Ya estaban todos los que habían aceptado ir pero el llamado no llegaba. Nadie tenía confirmado un encuentro con Javier Milei. Se hacía la medianoche y los gobernadores que habían ido a Tucuman para la vigilia por la celebración del 9 de Julio, con la expectativa de una reunión con el Presidente, esperaron en vano. Improvisaron una cumbre ahí, en el hotel donde se hospedaban, solos, sin funcionarios nacionales. Fue una suerte de catarsis. Ya van dos fotos en siete días y ninguna señal clara para comenzar a hablar del pacto electoral que más los ocupa.
“Fuimos los que habíamos ratificado el Pacto de Mayo a hablar de lo importante pero no ofrecen nada en concreto para negociar”, se quejó uno de los asistentes. En la reunión se juraron negociar en bloque, algo que el Gobierno evita para apostar al mano a mano que le otorgue mayor fortaleza. La conclusión de varios de los presentes es que todos van a desdoblar, y que ese calendario podría depararle a la Casa Rosada un anticipo de resultados adversos en el inicio del año si no hace pactos que los unifiquen. Algo así como un aviso.

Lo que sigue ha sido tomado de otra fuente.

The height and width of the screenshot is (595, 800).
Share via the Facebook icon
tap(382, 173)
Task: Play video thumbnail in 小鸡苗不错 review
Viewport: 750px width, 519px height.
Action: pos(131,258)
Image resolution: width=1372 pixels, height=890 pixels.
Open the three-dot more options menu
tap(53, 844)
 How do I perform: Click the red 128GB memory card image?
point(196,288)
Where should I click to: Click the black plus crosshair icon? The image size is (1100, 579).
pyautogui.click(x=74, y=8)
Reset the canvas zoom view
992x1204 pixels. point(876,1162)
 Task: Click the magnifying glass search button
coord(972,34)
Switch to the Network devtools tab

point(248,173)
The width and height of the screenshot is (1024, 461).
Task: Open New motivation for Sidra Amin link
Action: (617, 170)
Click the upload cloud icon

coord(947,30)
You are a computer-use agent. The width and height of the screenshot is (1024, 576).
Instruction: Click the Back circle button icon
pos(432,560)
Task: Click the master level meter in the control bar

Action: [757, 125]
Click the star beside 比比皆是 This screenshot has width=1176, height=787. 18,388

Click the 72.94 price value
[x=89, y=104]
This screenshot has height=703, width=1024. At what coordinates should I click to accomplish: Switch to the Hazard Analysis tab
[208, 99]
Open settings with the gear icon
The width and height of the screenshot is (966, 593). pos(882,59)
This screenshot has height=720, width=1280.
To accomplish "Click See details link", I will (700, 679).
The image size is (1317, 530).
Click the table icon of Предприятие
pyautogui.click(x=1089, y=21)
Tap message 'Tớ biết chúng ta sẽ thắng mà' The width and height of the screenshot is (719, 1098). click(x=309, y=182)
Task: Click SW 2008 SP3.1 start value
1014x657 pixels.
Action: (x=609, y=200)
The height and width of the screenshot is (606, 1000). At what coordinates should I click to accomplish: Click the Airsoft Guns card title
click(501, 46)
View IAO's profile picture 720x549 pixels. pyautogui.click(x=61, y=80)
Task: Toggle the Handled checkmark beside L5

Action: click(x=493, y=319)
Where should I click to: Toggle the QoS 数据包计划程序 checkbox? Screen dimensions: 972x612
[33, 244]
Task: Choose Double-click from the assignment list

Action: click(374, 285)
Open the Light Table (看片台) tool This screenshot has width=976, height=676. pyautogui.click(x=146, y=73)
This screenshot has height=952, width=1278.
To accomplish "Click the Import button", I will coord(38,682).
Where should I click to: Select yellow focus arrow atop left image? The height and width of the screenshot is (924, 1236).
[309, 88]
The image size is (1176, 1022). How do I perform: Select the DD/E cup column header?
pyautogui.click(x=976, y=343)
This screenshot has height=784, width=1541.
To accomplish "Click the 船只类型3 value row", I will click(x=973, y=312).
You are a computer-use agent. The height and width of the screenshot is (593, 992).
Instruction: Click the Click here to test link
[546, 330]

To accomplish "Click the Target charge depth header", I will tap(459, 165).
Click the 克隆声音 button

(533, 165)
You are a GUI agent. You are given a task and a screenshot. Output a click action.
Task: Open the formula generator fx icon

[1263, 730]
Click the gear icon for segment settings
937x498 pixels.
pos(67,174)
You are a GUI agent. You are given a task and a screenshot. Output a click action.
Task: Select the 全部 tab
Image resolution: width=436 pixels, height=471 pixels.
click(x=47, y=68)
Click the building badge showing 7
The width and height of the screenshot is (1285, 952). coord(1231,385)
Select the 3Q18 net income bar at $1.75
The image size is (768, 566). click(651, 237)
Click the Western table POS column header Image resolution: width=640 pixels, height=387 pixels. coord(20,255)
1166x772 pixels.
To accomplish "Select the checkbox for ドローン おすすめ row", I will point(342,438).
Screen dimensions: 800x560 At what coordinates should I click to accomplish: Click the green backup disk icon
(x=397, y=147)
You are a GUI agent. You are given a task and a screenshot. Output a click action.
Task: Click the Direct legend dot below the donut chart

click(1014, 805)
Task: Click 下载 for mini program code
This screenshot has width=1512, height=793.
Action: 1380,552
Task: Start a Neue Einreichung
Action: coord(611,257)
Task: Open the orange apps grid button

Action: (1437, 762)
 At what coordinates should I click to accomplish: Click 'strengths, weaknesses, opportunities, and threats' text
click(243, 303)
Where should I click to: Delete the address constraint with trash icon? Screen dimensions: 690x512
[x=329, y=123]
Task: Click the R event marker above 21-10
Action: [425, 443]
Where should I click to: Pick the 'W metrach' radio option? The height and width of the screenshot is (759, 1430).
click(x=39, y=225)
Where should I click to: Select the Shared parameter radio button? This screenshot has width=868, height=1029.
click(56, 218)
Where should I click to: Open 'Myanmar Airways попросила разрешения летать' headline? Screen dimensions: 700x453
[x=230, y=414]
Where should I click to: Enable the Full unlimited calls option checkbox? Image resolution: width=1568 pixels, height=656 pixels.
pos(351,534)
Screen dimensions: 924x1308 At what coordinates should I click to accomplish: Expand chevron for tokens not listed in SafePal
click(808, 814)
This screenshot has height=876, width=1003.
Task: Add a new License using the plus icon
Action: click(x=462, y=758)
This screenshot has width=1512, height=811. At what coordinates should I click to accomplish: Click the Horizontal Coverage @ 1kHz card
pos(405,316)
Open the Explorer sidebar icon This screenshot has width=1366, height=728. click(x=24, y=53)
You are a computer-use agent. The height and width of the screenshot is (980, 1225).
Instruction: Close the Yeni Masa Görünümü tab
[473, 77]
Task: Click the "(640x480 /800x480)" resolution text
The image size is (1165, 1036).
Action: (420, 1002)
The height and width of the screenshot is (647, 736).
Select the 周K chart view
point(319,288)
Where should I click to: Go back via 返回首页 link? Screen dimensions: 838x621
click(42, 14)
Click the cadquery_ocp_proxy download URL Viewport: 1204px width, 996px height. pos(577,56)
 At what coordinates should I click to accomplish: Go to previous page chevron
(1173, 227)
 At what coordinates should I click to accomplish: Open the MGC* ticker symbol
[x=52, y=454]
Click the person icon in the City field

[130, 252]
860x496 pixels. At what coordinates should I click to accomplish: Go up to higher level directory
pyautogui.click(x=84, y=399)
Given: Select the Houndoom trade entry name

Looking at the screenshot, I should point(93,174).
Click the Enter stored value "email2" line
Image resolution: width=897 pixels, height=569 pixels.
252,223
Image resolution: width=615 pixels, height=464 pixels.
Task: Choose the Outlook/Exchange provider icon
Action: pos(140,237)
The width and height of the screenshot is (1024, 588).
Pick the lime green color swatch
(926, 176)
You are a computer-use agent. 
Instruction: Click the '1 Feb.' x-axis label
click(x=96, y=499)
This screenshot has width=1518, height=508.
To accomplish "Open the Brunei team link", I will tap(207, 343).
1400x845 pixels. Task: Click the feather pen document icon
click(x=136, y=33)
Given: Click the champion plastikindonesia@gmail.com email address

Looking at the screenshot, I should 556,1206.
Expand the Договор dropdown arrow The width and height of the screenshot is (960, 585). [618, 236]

Lo que pretenden los gobernadores es que Milei les garantice reelegir, sin ofertar un candidato propio que les quite votos. A cambio, ellos seguirán apoyando los proyectos de ley del Poder Ejecutivo, algo que vienen haciendo sin demasiada presión. Salvo Santa Cruz, el resto de las provincias ya tiene en mente la fecha del adelantamiento electoral.
Se espera que esta semana el Gobierno les muestre a los mandatarios algún tipo de borrador con la nueva versión de la reforma electoral que incluirá las famosas listas colectoras como alternativa a la eliminación de las primarias obligatorias. Eso les anticiparon a los jefes territoriales. Hasta ahora nadie vio nada.